OBAMA: When it comes to private contractors, there is room for private contractors working a mess hall, you know, providing basic supplies and — and doing some, uh, logistical work that might have been done in house in the past. I am troubled by the use of private contractors when it comes to, uh, potential armed engagement. I think it puts our troops at harm’s way, I think it creates some difficult morale issues when you’ve got private contractors who are getting paid ten times what an Army private is getting paid for work that is as risk — carries similar risk, when it comes to our Special Forces, what we’ve seen as a potential drain of — of our — some of our best trained Special Forces, and you can’t blame them if they can make so much more working for Blackwater than they can working as, uh, as a master sergeant. So the — you know, that, I think, is — that, I think, is a problem.

RUSH: I don’t think he understands who Blackwater is. I don’t think he understands what they do. They do not engage in combat operations per se. They’re a security outfit. When I went to Afghanistan, there was a crew of these guys. I had never heard of Blackwater at the time I was there, but these guys were former Special Forces. They had done their time, they had done their duty, and these guys, they were take no prisoners kind of guys, and they were secure, and they were armed to the hilt, and they drove the SUVs as we corkscrewed through downtown Kabul on our way to various sites, and you thanked God they were there. Now, in Kandahar, I did talk to one of the officers there who did point out that it was a problem when these guys are on the base because they are making six figures versus the enlisted people, but he said it is what it is, and we have to deal with it, but there’s something else that was sinister in Obama’s answer here, and it’s just to me, like the veterans bill that he rags McCain on for not supporting. It was loaded up with pork, drain enlisted troops out of the service, and now he’s complaining about private contractors draining enlisted troops out of the service, which is not what happens. So then the unidentified editor says, ‘Well, Blackwater would argue that they’re a bargain, that you get a higher level of ability, they can put people there. They can keep top level talent there perpetually.’

OBAMA: I’m not arguing that there are never going to be uses for private contractors in some circumstances. What I am saying is if you start building a military premised on the use of private contractors, and you start making decisions about armed engaged based on the availability of private contractors to fill holes in gaps, that over time you are, I believe, eroding the core of our military’s relationship to the nation and how accountability is structured.

RUSH: This is crazy.

OBAMA: You are privatizing something that is what essentially sets a nation state apart, which is the monopoly on — on violence, uh, and to set those kinds of precedents I think will lead us over the long term into, uh, some troubled waters.

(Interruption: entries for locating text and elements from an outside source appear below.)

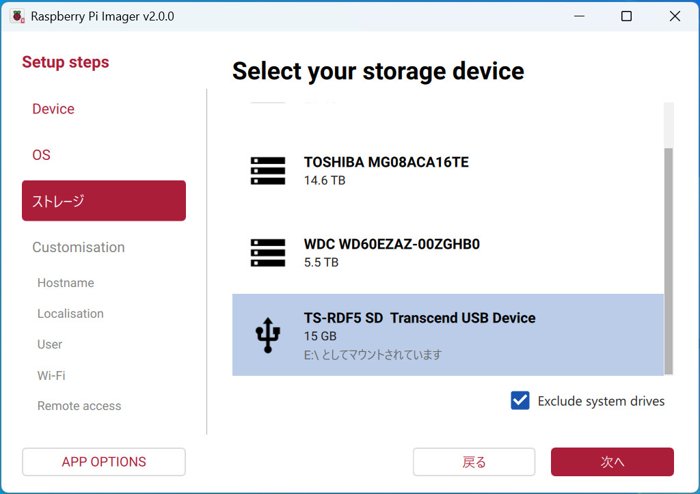
Task: Click the 次へ next button
Action: [612, 462]
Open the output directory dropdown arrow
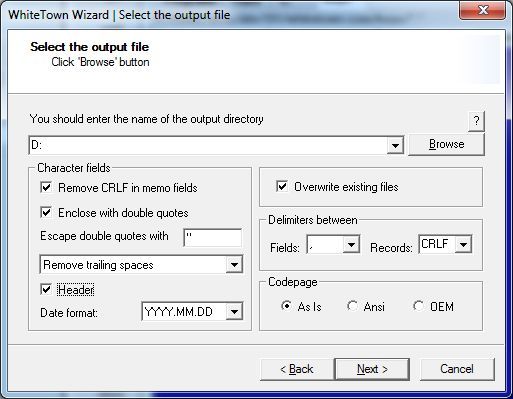Viewport: 513px width, 399px height. coord(395,145)
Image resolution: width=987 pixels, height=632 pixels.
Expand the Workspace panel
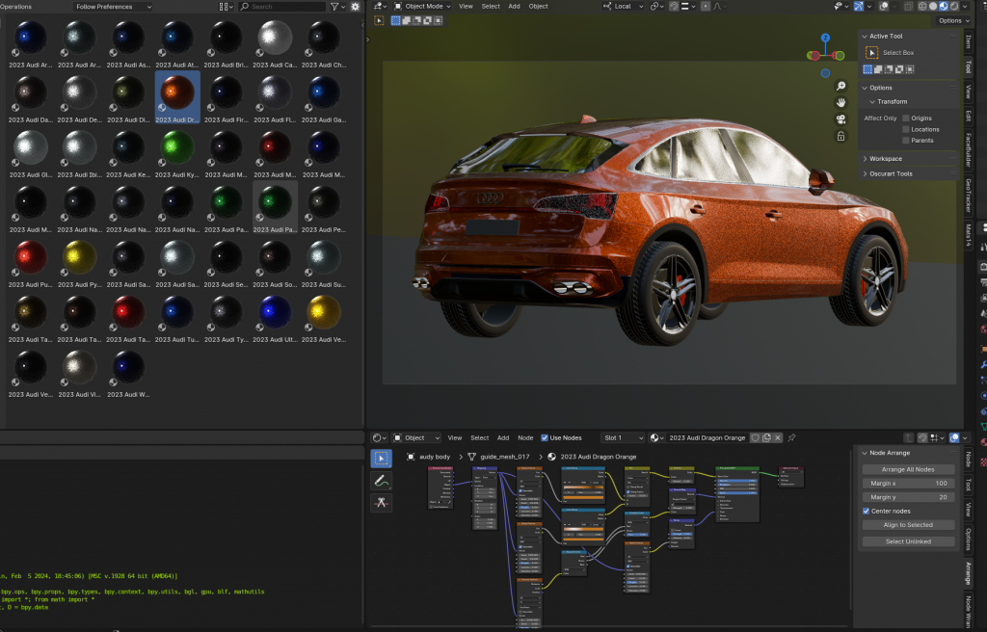(885, 158)
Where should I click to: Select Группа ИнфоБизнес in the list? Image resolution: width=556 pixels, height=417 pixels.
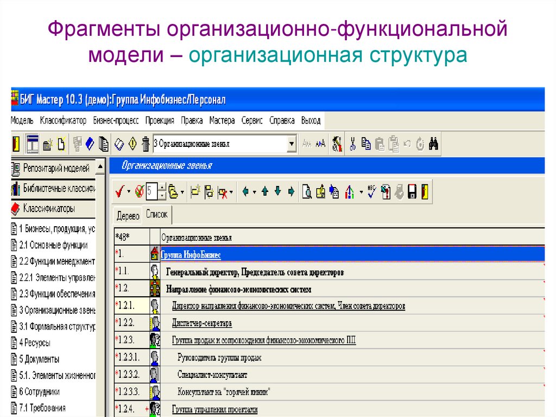click(x=191, y=253)
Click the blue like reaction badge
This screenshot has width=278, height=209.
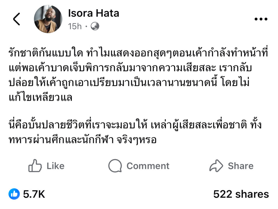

RUSH: He doesn’t know what he is talking about now. He is strictly wandering aimlessly in vain search of a cogent thought. He wasn’t even coherent there. We played these bites because the caller said, ‘Do you think he understood anything in college about pro-market economics, did he read anything that was pro-market economics?’ This is embarrassing. He had no idea what he was talking about here. You heard it. A nation state should have a monopoly on violence via its military. And if you’re going to have these private contractors to fill holes and gaps you’re going to erode the core of the military’s relationship to the nation and how accountability is structured. What about winning? Yeah. Of course, it’s not defense, either. That’s exactly right. We’re not talking about people who are in the military, by hook or by crook, who cares how, who are defending the military violence, and as president he wants a monopoly on the violence of this country. Military action is just violence. I guarantee you you learn that in his elitist Ivy League classrooms as well.